BRIEF —
Copy every line of the material below that contains the word "button".

Interface element records —
|---|

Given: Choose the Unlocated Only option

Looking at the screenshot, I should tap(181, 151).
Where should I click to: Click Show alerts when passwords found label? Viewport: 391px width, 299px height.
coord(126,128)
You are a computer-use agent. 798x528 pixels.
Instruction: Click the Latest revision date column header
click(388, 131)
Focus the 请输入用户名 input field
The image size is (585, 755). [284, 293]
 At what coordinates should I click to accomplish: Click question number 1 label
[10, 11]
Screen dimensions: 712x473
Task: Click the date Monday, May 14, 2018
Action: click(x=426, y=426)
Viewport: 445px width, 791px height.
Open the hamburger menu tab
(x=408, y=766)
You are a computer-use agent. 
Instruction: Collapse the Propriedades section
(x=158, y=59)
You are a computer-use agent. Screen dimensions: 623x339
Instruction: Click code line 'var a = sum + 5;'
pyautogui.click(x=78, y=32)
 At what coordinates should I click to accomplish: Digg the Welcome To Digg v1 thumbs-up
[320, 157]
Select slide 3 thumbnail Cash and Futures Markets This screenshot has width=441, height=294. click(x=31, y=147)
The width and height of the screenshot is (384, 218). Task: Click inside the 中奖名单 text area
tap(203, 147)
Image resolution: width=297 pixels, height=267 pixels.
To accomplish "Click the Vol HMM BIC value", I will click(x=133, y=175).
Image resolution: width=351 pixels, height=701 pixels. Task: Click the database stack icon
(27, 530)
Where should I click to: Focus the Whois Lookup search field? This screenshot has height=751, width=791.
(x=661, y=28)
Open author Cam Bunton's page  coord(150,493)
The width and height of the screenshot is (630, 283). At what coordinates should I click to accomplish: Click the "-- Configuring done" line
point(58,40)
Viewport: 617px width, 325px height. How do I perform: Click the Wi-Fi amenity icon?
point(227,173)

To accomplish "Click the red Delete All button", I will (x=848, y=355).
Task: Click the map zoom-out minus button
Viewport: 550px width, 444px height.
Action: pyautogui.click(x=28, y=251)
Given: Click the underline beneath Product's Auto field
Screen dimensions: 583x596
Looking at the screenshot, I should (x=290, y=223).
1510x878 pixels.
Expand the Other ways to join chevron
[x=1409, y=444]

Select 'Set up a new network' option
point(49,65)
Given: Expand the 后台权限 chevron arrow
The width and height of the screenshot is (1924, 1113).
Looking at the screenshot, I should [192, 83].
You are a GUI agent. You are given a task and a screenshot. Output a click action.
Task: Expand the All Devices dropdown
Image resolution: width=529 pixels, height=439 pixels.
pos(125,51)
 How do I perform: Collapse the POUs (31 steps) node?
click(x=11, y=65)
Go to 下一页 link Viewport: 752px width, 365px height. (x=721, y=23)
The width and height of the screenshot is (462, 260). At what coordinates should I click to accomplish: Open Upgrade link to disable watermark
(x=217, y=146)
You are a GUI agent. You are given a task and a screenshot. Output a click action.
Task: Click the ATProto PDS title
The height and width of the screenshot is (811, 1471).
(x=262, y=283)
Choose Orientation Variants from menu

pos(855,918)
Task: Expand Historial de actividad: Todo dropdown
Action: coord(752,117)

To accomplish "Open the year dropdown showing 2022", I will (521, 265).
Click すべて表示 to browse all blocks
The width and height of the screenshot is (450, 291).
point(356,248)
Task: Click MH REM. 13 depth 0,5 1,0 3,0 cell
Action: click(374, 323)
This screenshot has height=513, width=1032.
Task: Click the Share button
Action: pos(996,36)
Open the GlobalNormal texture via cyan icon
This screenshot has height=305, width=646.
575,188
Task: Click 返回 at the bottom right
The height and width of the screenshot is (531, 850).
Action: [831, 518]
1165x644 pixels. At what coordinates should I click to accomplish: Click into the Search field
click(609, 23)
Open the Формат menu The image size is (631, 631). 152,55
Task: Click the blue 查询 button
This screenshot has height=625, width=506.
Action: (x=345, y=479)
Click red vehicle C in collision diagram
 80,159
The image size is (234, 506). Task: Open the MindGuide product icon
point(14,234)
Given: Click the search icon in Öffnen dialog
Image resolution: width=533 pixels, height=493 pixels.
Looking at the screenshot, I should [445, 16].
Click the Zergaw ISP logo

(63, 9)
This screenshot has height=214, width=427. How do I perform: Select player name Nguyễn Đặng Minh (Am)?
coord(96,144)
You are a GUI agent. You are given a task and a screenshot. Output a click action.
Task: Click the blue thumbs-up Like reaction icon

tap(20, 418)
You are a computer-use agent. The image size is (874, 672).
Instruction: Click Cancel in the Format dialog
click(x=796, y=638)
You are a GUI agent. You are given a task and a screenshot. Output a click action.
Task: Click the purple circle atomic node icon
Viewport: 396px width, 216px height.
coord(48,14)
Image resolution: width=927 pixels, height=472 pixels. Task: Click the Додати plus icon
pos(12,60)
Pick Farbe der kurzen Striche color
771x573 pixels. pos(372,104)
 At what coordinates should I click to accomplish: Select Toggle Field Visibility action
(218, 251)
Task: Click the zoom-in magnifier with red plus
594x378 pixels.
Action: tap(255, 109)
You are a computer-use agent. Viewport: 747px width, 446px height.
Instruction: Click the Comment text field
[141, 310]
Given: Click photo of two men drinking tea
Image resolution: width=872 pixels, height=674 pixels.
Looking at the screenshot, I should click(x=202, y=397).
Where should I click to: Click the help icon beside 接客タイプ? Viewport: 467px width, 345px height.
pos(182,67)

|---|

OUTPUT BELOW —
To accomplish "Click the red Delete All button", I will (x=848, y=355).
Task: Click the map zoom-out minus button
Task: Click the Share button
Task: Click the blue 查询 button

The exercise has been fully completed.